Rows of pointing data

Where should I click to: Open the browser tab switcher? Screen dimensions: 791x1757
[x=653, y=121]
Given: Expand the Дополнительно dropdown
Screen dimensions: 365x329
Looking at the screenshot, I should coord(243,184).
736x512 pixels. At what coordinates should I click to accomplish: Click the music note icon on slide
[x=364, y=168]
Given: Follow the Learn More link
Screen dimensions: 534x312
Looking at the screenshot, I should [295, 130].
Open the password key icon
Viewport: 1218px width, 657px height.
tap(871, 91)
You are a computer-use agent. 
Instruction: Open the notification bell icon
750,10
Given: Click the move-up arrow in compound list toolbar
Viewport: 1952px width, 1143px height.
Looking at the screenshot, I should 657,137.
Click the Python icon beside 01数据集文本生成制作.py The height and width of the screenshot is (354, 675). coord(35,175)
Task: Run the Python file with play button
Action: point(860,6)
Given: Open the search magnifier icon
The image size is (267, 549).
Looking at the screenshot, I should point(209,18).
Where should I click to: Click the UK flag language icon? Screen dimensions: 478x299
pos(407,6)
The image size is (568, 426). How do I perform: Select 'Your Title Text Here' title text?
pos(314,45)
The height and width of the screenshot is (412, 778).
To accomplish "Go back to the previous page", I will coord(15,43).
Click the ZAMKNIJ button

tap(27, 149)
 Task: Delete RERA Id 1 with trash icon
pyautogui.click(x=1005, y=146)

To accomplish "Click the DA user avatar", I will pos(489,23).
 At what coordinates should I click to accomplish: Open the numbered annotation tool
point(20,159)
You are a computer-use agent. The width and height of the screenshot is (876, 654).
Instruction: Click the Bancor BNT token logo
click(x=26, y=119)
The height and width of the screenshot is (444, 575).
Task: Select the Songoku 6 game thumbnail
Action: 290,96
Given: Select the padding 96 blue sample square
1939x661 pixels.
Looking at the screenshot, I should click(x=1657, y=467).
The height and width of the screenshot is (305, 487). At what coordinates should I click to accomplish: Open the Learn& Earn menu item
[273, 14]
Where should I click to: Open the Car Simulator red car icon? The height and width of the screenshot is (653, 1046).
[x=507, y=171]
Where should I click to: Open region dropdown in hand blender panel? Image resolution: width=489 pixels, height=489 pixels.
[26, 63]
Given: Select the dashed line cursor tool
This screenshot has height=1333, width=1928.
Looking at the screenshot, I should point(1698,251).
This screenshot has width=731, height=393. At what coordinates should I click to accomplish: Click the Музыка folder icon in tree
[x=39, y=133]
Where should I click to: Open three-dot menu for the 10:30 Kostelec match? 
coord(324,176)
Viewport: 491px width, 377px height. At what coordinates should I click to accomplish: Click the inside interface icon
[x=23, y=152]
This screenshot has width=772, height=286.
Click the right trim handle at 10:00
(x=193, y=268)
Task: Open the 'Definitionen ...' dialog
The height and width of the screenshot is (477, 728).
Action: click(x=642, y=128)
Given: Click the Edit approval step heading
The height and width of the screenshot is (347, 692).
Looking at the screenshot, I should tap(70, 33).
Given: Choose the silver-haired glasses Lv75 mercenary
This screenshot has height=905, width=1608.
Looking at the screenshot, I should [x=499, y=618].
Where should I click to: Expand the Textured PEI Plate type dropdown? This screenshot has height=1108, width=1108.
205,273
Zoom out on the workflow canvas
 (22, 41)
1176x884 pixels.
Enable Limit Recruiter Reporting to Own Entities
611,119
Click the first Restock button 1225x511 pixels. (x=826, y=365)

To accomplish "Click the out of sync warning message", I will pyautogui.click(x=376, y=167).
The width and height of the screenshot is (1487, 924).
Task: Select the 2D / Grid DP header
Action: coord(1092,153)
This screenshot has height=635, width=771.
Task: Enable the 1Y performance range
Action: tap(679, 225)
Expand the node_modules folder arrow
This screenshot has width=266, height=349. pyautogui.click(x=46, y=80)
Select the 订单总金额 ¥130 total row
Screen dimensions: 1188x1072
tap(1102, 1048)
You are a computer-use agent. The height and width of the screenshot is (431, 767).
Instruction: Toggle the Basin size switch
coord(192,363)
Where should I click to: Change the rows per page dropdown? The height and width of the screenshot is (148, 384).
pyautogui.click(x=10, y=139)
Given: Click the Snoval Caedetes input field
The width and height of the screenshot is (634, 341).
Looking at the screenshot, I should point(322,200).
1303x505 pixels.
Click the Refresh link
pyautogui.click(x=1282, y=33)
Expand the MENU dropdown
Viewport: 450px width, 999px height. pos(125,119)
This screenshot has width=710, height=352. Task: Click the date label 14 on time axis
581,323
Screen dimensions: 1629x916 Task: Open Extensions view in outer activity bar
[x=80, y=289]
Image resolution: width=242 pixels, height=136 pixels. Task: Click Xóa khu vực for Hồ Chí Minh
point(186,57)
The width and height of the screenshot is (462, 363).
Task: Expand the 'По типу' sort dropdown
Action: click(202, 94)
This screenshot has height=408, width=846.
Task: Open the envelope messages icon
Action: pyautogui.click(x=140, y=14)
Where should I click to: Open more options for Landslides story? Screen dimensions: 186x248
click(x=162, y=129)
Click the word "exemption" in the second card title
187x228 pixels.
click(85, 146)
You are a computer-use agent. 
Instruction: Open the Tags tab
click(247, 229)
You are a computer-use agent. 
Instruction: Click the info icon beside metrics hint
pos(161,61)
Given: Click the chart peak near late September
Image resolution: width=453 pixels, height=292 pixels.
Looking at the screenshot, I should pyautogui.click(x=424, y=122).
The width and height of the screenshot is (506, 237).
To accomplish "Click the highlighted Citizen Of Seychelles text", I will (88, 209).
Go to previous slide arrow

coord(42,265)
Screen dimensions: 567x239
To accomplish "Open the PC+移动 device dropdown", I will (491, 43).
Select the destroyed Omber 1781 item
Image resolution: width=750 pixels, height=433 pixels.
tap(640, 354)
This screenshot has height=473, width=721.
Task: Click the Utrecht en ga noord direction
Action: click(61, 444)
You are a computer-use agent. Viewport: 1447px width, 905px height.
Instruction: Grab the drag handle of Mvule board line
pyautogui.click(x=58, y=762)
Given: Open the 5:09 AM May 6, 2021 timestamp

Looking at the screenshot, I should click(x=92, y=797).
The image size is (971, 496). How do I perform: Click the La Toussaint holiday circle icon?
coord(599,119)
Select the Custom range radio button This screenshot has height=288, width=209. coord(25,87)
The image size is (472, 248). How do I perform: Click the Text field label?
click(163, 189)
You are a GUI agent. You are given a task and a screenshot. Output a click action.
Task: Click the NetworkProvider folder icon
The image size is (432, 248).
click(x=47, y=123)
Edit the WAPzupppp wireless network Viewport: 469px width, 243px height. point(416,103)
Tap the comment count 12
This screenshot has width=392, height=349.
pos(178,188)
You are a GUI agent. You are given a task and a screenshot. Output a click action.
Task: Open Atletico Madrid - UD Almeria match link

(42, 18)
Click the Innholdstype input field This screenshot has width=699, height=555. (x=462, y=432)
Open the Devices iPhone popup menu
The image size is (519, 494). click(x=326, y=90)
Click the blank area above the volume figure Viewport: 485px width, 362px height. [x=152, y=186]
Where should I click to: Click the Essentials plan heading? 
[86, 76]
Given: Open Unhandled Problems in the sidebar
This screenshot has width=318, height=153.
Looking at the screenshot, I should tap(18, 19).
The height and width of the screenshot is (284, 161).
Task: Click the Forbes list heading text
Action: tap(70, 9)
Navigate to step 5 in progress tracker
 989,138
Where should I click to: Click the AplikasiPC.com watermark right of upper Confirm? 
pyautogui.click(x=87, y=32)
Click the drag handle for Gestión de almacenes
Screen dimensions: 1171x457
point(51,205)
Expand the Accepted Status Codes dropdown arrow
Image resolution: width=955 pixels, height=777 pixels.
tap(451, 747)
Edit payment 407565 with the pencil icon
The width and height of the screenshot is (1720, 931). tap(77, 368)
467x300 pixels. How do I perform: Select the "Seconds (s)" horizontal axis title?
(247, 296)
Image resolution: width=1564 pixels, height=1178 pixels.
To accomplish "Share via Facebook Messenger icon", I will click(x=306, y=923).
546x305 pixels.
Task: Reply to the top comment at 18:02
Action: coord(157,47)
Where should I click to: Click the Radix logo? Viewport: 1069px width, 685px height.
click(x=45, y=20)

What this task involves — Please write out the entries again, beginning at the line that has "Where should I click to: Change" and stopping after the line that has "Action: click(61, 444)", with "Instruction" switched to "Command" and everything else unchanged. Give only those lines.

Solution for this task —
Where should I click to: Change the rows per page dropdown? The height and width of the screenshot is (148, 384).
pyautogui.click(x=10, y=139)
Given: Click the Snoval Caedetes input field
The width and height of the screenshot is (634, 341).
Looking at the screenshot, I should point(322,200).
1303x505 pixels.
Click the Refresh link
pyautogui.click(x=1282, y=33)
Expand the MENU dropdown
Viewport: 450px width, 999px height. pos(125,119)
This screenshot has width=710, height=352. Task: Click the date label 14 on time axis
581,323
Screen dimensions: 1629x916 Task: Open Extensions view in outer activity bar
[x=80, y=289]
Image resolution: width=242 pixels, height=136 pixels. Task: Click Xóa khu vực for Hồ Chí Minh
point(186,57)
The width and height of the screenshot is (462, 363).
Task: Expand the 'По типу' sort dropdown
Action: click(202, 94)
This screenshot has height=408, width=846.
Task: Open the envelope messages icon
Action: pyautogui.click(x=140, y=14)
Where should I click to: Open more options for Landslides story? Screen dimensions: 186x248
click(x=162, y=129)
Click the word "exemption" in the second card title
187x228 pixels.
click(85, 146)
You are a computer-use agent. 
Command: Open the Tags tab
click(247, 229)
You are a computer-use agent. 
Command: Click the info icon beside metrics hint
pos(161,61)
Given: Click the chart peak near late September
Image resolution: width=453 pixels, height=292 pixels.
Looking at the screenshot, I should pyautogui.click(x=424, y=122).
The width and height of the screenshot is (506, 237).
To accomplish "Click the highlighted Citizen Of Seychelles text", I will (88, 209).
Go to previous slide arrow

coord(42,265)
Screen dimensions: 567x239
To accomplish "Open the PC+移动 device dropdown", I will (491, 43).
Select the destroyed Omber 1781 item
Image resolution: width=750 pixels, height=433 pixels.
tap(640, 354)
This screenshot has height=473, width=721.
Task: Click the Utrecht en ga noord direction
Action: click(61, 444)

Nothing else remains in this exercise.